Mixture of Reasonings: Teach Large Language Models to Reason with Adaptive Strategies
This addresses the adaptability and efficiency limitations in LLM reasoning for users needing robust performance across diverse tasks without manual prompt engineering, though it is incremental as it builds on existing prompting techniques.
The paper tackles the problem of large language models' reliance on manually crafted, task-specific prompts for reasoning by introducing Mixture of Reasoning (MoR), a training framework that embeds diverse reasoning strategies into LLMs for autonomous, task-adaptive reasoning, resulting in performance improvements such as MoR150 achieving 0.730 (2.2% improvement) with CoT prompting and 0.734 (13.5% improvement) compared to baselines.
Large language models (LLMs) excel in complex tasks through advanced prompting techniques like Chain-of-Thought (CoT) and Tree-of-Thought (ToT), but their reliance on manually crafted, task-specific prompts limits adaptability and efficiency. We introduce Mixture of Reasoning (MoR), a training framework that embeds diverse reasoning strategies into LLMs for autonomous, task-adaptive reasoning without external prompt engineering.
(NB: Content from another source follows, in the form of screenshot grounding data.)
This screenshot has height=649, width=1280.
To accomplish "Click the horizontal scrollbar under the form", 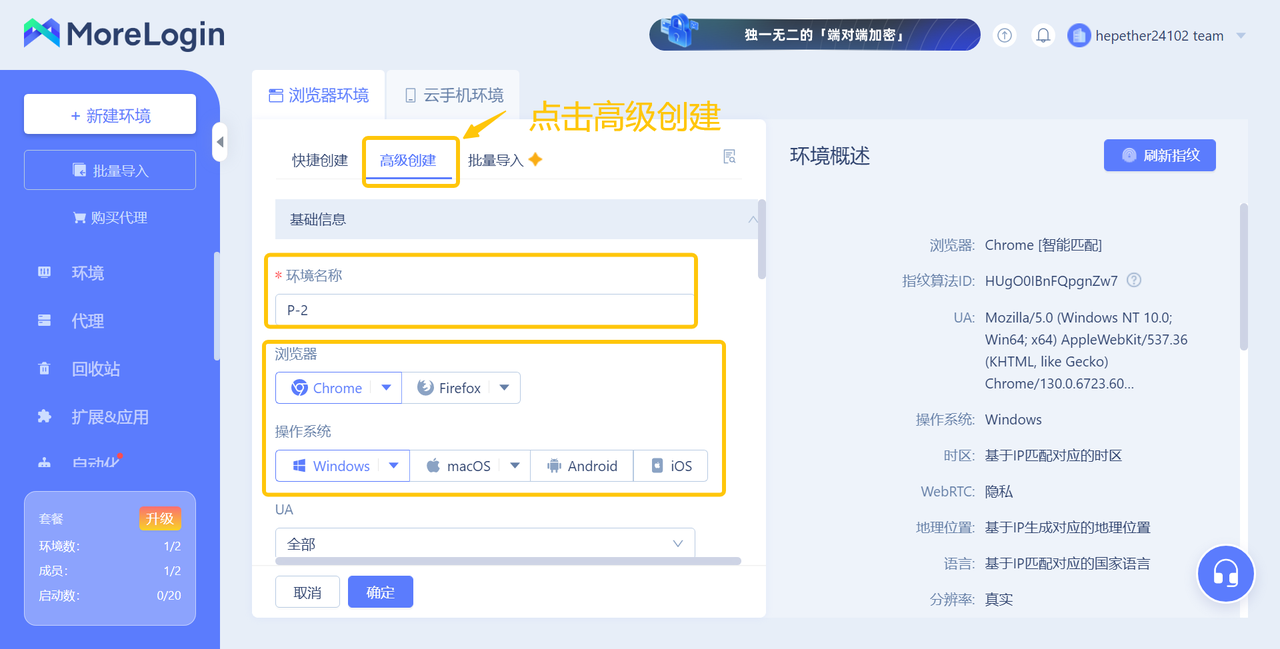I will [x=508, y=561].
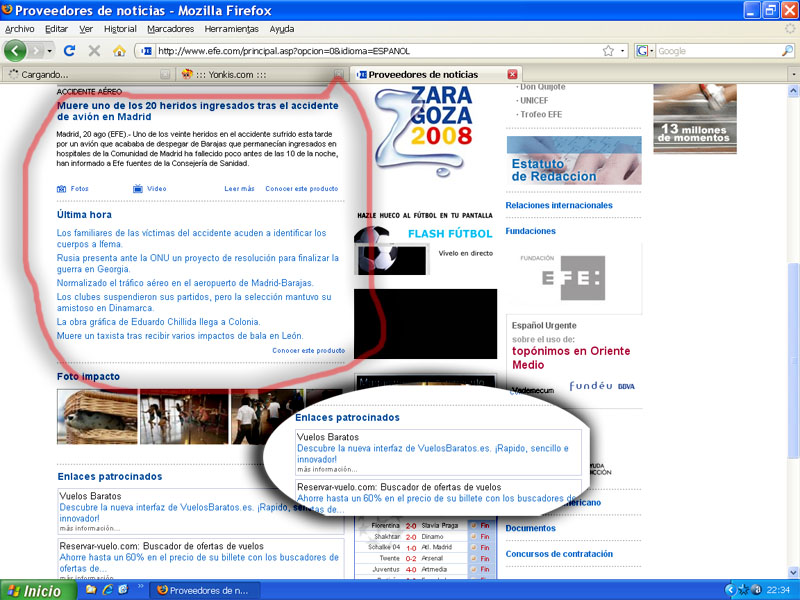Click the Leer más link

tap(239, 188)
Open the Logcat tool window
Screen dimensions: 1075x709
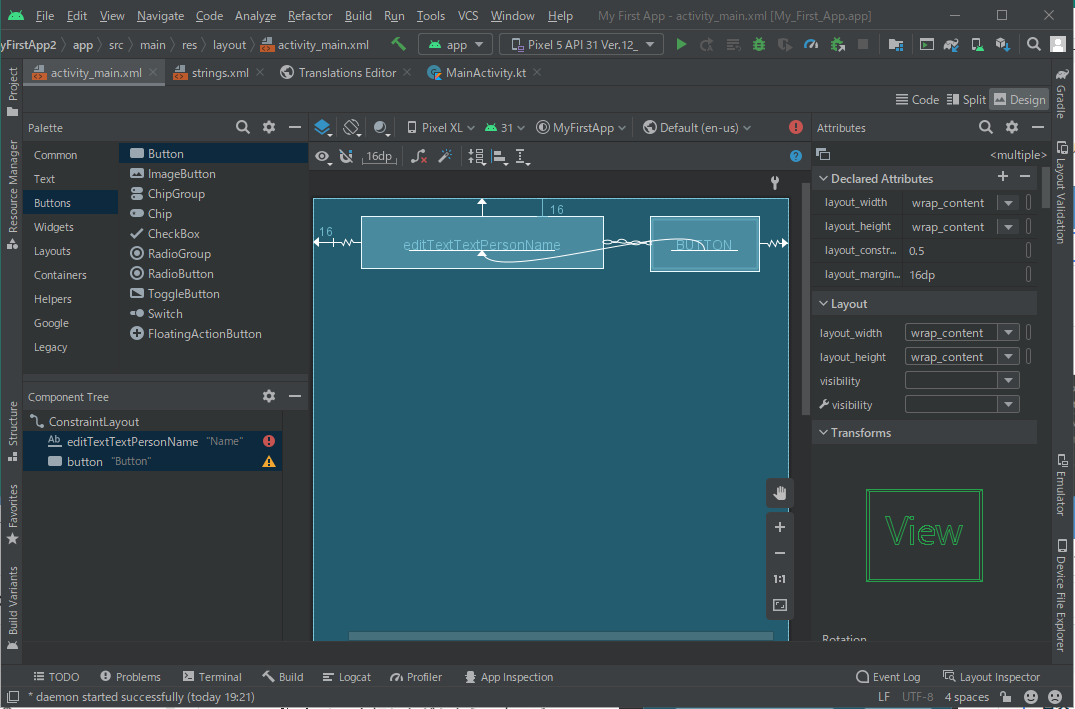(x=345, y=677)
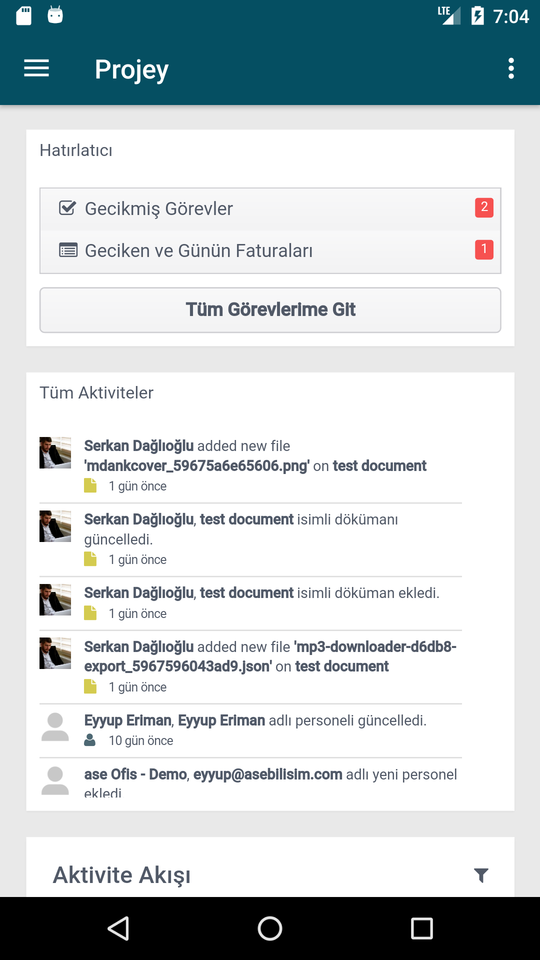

MoR has two phases: Thought Generation, creating reasoning chain templates with models like GPT-4o, and SFT Dataset Construction, pairing templates with benchmark datasets for supervised fine-tuning. Our experiments show that MoR significantly enhances performance, with MoR150 achieving 0.730 (2.2% improvement) using CoT prompting and 0.734 (13.5% improvement) compared to baselines. MoR eliminates the need for task-specific prompts, offering a generalizable solution for robust reasoning across diverse tasks.